Friday, January 9, 2009
Obama asks Congress to delay digital TV switch
By Jim Puzzanghera and Christi Parsons • LOS ANGELES TIMES • January 9, 2009
WASHINGTON — President-elect Barack Obama on Thursday asked Congress to delay next month's planned switch to all-digital broadcast television, warning that the TVs of millions of Americans could lose their pictures because of major problems in the government's preparations.
I
n a letter to congressional leaders, John Podesta, co-chairman of Obama's presidential transition team, urged that the Feb. 17 conversion date be extended. A major reason was the announcement this week by the Commerce Department that it had run out of money for a government program to provide $40 coupons for low-cost converter boxes to allow older TVs to receive the new digital signal.
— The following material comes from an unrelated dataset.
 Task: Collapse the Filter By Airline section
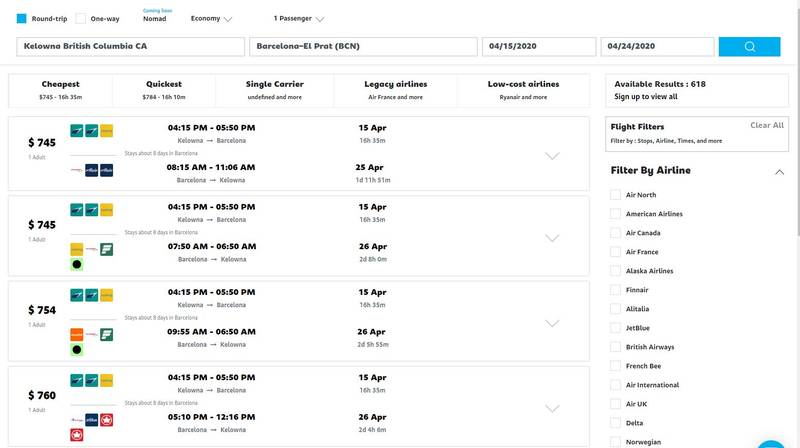[x=779, y=171]
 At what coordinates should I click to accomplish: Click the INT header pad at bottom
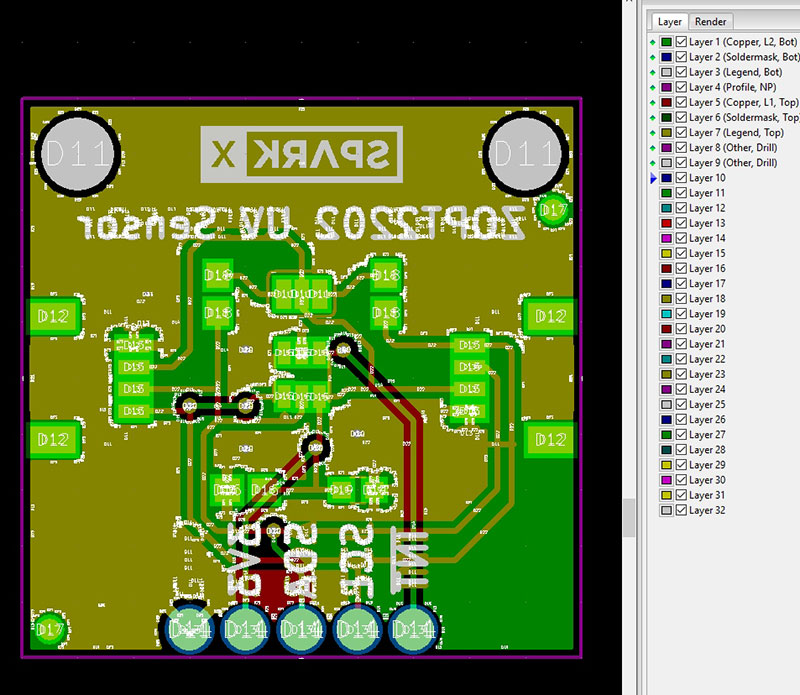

But Podesta also cited problems with the government's effort to educate the public about the switch and help prepare people, particularly the elderly, poor and those living in rural areas.
"With coupons unavailable, support and education insufficient and the most vulnerable Americans exposed, I urge you to consider a change to the legislatively mandated analog cutoff date," Podesta wrote to the chairmen and top Republicans on the Senate Commerce Committee and the House Energy and Commerce Committee.
According to the Nielsen Co., about 6.8 percent of U.S. TV households, or 7.7 million homes, were unprepared for the digital switch as of last month, meaning they had no TVs capable of receiving a digital signal.
The digital TV transition is being hailed as broadcast television's most dramatic upgrade since it bloomed to color from black and white half a century ago. The technology gives free viewers vastly sharper pictures and enables TV networks to offer a wider range of channels. A wide swath of the analog airwaves will go for free to public safety organizations, such as police and fire departments, so they can improve their communications systems.
People with cable, satellite or phone company TV services will continue to get broadcast stations. But those who rely on antennas to watch TV must either own a newer set with a digital receiver or get a digital-to-analog converter box. No-frills versions of those boxes cost between $40 and $70.
To offset the cost, the federal government allocated $1.5 billion to provide households with up to two $40 coupons. But the agency running that program announced Monday that the program had reached its limit and that new requests would be put on a waiting list.
Waiting list to grow
Podesta said in the letter that 1 million requests were on the waiting list and that the number could climb to more than 5 million by early February. Obama supports waiving federal rules to allow the Commerce Department to start sending more coupons and is planning to include additional money for the digital TV switch in the economic stimulus package the administration is drafting.
Broadcasters, who have spent billions of dollars preparing for the transition and are eager to turn off their old analog signals, oppose a delay. They're pressing for Congress to provide more money to make sure people who need coupons get them.